_Aufgaben_
• 1. Gib aus dem Quellenauszug zur Synodentheologie die Stelle von "Die Kritik an" bis "der Stimmen abgelehnt." wortgetreu wieder.
• 2. Mit welchem Stimmenanteil wurde laut dem Quellenauszug zur Synodentheologie der Änderungsantrag Ä68 abgelehnt?

_Quellenauszug_
═══

Mit diesen Thesen hebt die neue Synodentheologie die jeweiligen Zeitläufte selbst in den Rang einer weiteren Offenbarungsquelle neben der Bibel – mit der Tendenz, die Zeitströmungen als aktuelle Fingerzeige Gottes über die Bibel zu stellen – ein weiterer BRUCH mit der bisherigen kirchlichen Lehre, wie sie im Konzil festgeschrieben ist.

Die Kritik an dieser unbiblischen Überhöhung der jeweiligen geschichtlichen Zeitzeichen sowie deren richtige theologische Einordnung als wichtige Interpretationskontexte (Änderungsantrag Ä68) wurde auf Empfehlung des Präsidiums mit knapp 80 Prozent der Stimmen abgelehnt.

Für die überhöhte Zeitzeichentheologie beruft man sich auf den blauäugigen Fortschritts-, Welt- und Heilsoptimismus von Papst Johannes XXIII. (38). Selbst das Konzil mit seiner Prüfung und Unterscheidung der Zeitzeichen ist da deutlich realistischer und bibelnäher mit den Ausführungen, dass die Menschen individuell und kollektiv im Kampf zwischen Gut und Böse ständen, zur Sünde geneigt seien und der Gnade bedürften (GS 13).

═══

_Erfasste Angaben_
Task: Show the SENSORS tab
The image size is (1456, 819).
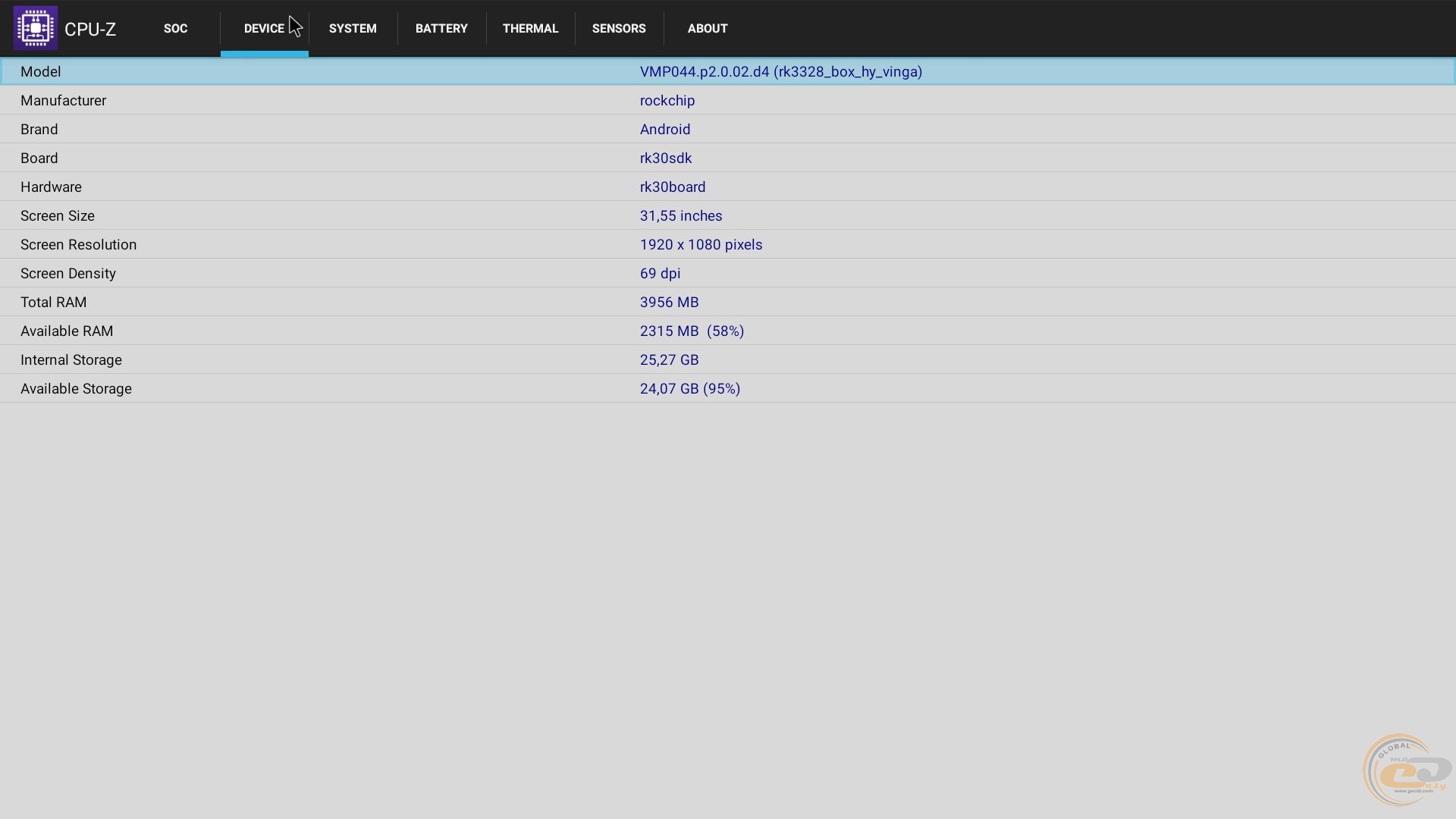Action: [619, 28]
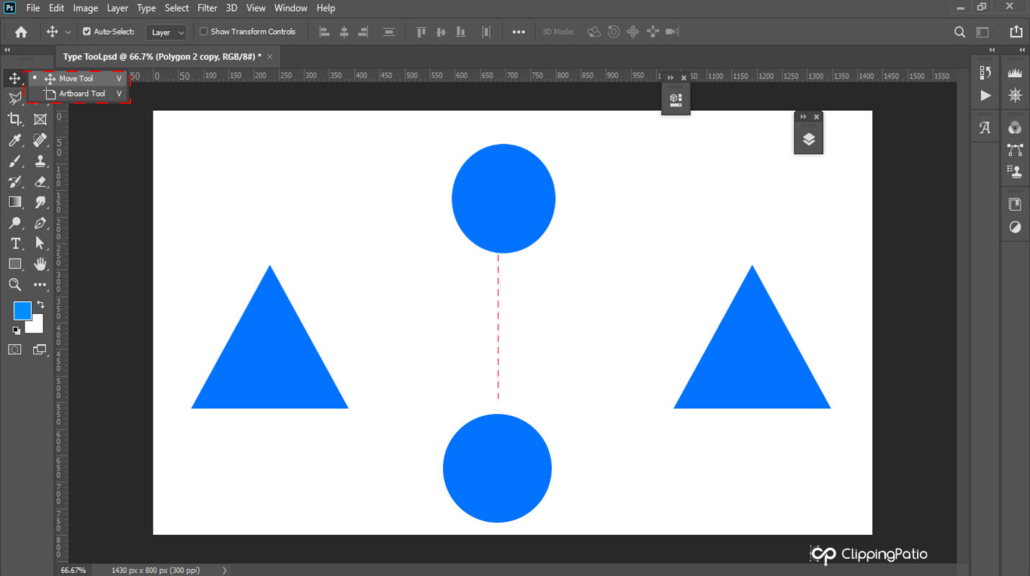
Task: Open the Gradient tool
Action: pyautogui.click(x=14, y=201)
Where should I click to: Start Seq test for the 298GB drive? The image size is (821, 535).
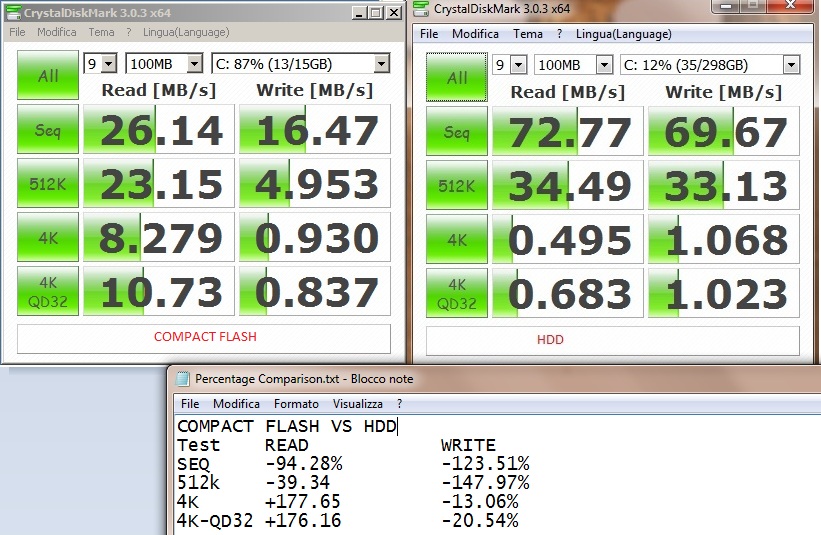click(456, 132)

═══

_Ergebnisse_
• 1.
Die Kritik an dieser unbiblischen Überhöhung der jeweiligen geschichtlichen Zeitzeichen sowie deren richtige theologische Einordnung als wichtige Interpretationskontexte (Änderungsantrag Ä68) wurde auf Empfehlung des Präsidiums mit knapp 80 Prozent der Stimmen abgelehnt.

• 2. Mit knapp 80 Prozent der Stimmen.